A natural example of BINNs can be found in cell dynamics, where the cell density $u(x,t)$ is governed by a reaction-diffusion equation with diffusion and growth functions $D(u)$ and $G(u)$, respectively:

$u_t = \nabla \cdot [ D(u) \nabla u ] + G(u) u , \quad x \in \Omega, \quad t \in[0, T]$

In this case, a component of $L_{constr}$ could be $||D||_\Gamma$ for $D < D_{min}, D > D_{max}$, which penalizes values of $D$ that fall outside a biologically relevant diffusion range defined by $D_{min} \leq D \leq D_{max}$. Furthermore, the BINN architecture, when utilizing multilayer-perceptrons (MLPs), would function as follows: an MLP is used to construct $u_{MLP}(x,t)$ from model inputs $(x,t)$, serving as a surrogate model for the cell density $u(x,t)$. This surrogate is then fed into the two additional MLPs, $D_{MLP}(u_{MLP})$ and $G_{MLP}(u_{MLP})$, which model the diffusion and growth functions. Automatic differentiation can then be applied to compute the necessary derivatives of $u_{MLP}$,$D_{MLP}$ and $G_{MLP}$ to form the governing reaction-diffusion equation.

Note that since $u_{MLP}$ is a surrogate for the cell density, it may contain errors, particularly in regions where the PDE is not fully satisfied. Therefore, the reaction-diffusion equation may be solved numerically, for instance using a method-of-lines approach.

== Limitations ==

Translation and discontinuous behavior are hard to approximate using PINNs.
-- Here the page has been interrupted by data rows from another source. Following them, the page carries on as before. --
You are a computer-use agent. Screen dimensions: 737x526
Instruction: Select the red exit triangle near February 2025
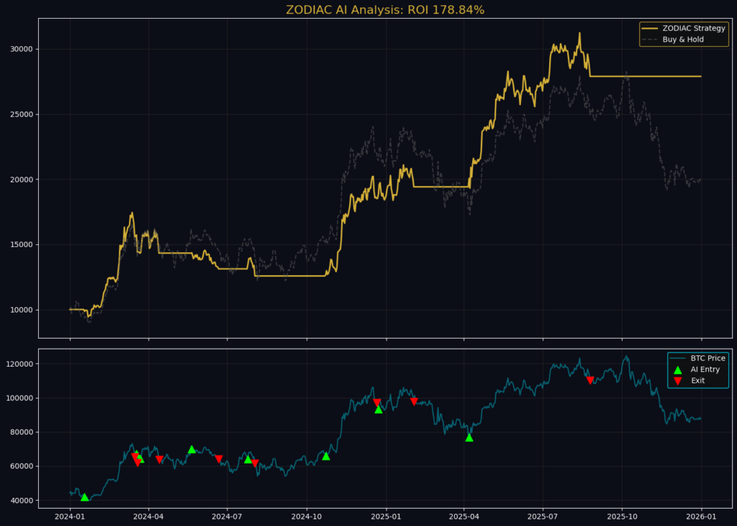414,401
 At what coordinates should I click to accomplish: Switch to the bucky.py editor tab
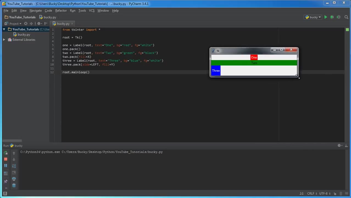pyautogui.click(x=63, y=24)
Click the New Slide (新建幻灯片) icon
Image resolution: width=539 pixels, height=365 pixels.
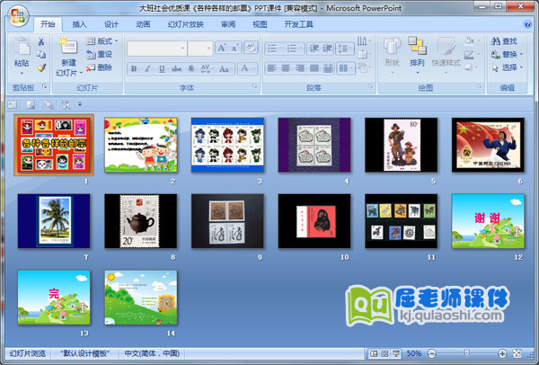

They fail when solving differential equations with slight advective dominance and hence asymptotic behaviour causes the method to fail. Such PDEs could be solved by scaling variables.
This difficulty in training of PINNs in advection-dominated PDEs can be explained by the Kolmogorov n–width of the solution.
They also fail to solve a system of dynamical systems and hence have not been a success in solving chaotic equations. One of the reasons behind the failure of regular PINNs is soft-constraining of Dirichlet and Neumann boundary conditions which pose a multi-objective optimization problem which requires manually weighing the loss terms to be able to optimize.
More generally, posing the solution of a PDE as an optimization problem brings with it all the problems that are faced in the world of optimization, the major one being getting stuck in local optima. Specifically, it was shown that some of these local optima are connected to unstable solutions of a given PDE.